I am unashamedly Anglican Catholic, and in that there will be no surprises for you, dear readers. It isn't that I was raised in a particularly Anglo-Catholic environment either, because I wasn't. My church life, before ordination, ranged from membership of a modern church in an 'urban priority' area, through what could be construed or labelled as middle-of-the-road, all the way to Roman Anglo-Catholic (as distinct from the English Anglo-Catholicism of Percy Dearmer). Only the latter of these was my personal adult choice, the others being as a result of where we lived as a family in my formative years.
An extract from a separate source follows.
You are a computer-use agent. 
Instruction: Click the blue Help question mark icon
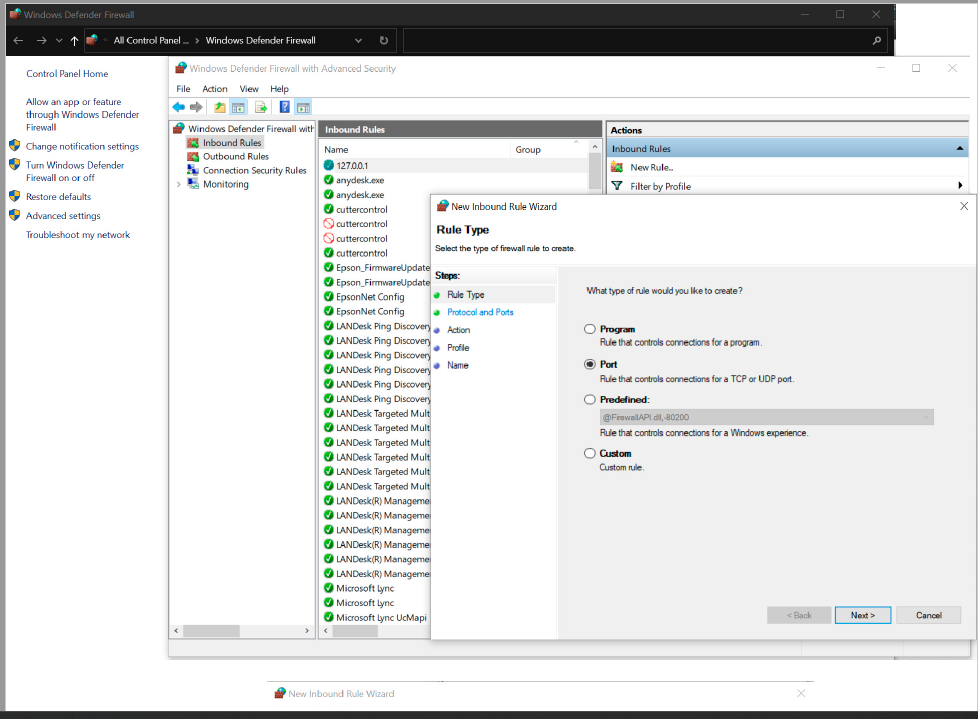285,107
I know what I like, and what enlivens and nourishes my encounter with God. By choice I seek it out when I am not the 'one at the front', but I have also experienced a quantum shift in what I believe the wider world wants. What I want and what the world wants are, I am fast learning, very distinct - even if there are some overlaps.
Part of the 'problem' of Anglo-Catholic worship (which I will reiterate - I love with my whole heart) is that is it stuck in about 1845 if they are of the 'Romanising' style, or c1900 if they are of the Dearmerite 'English' style. In a digital on-demand age, such liturgical expressions are become much loved, revered and but sacred museum pieces. In my heart I crave a way in which the Sacraments can meet the world in which they are given by God, and at the point in time where we meet God in this age.
You can cast your eyes around church websites or articles and find labels such as 'modern-catholic' or 'liberal catholic', 'traditional Anglo-Catholic', or a mix of them all and then you will quickly see the tell-tale markers of where that community is rooted in the context of the debate concerning women in ministry. They will display Resolutions or not, and the priest will be be suffixed 'SSC' or not. In short, the labels are contextual and in a fairly limiting way. My issue with 'modern' is that the rest of world will claim a 'post-modern' existence, with 'traditional' that it is regarded as the anti-women camp, and with 'liberal' that it is a little bit and pink and wishy-washy. None of these is the case, but they bring their problems as all labels do, including the one I am about to speak about (and may possibly be of my own invention, who knows): Contemporary Catholic.
This is fast becoming the label that I apply to myself. The failing of present Anglo-Catholicism is that it is often received as the celebration of a former glory, as old, as out of date, arcane, fussy, strange, 'not for beginners' - and in many ways this is all true to a certain degree. I seek an Anglo-Catholicism that speaks of the moment, of now. This is not to suggest that I am proposing a poor mish-mash of incense and Matt Redman, because that would lack integrity in the hands of most of us. Our experience of God is found in the sensory, in beautiful music, visual feasts, the counterpoint of silence and and exuberance, and in the adoration of God through the Sacraments. In that, it is the best of things, in my opinion - a position lost in political hang-ups and historical battle-lines. There must be a way that we can return to our Sacramental roots and still be children of digital 2011. The two are not, and cannot, be mutually exclusive. If they are, we are dead already.
I am not positing any answers or a new church order. I just express a developing and deepening sense in me that Anglo-Catholics need to find a new relevancy of the order achieved by Newman and Pusey in their day. It might even be a 'back to the drawing board' thing, I don't know - but something needs to happen. I know that I am not any breed of evangelical because I wasn't made that way or called to be. I am what I am, and so are many others, which is to say that a modern catholicism shouldn't be a slightly spiced-up evangelicalism. The world needs both to be done well in partnership.
As I move towards incumbency and a whole world of fresh opportunity and potential, I place these thoughts here as I grow in new directions. If you saw me in action, you would already sense that I am unlike any Anglo-Catholic you have ever seen, liturgically - but change and development doesn't and shouldn't mean that the quality and integrity of the encounter with God be lost.
* If you were wondering what the practical out-workings of the distinctive Anglo-Catholicisms were, be they Roman or English, it is to do with simplicity in the case of the English. English Anglo-Catholics, in being guided in some part by the Parson's Handbook will not favour the Roman taste cottas, myriad buttons on cassocks, umpteen candles on altars etc and will cherish a hymnody that is closely allied to that of Methodism, in the favouring of Vaughn Williams's versions of Wesley's hymns, for example. English catholics regard Romanisers as fussy and as a breed of lace-wearers!!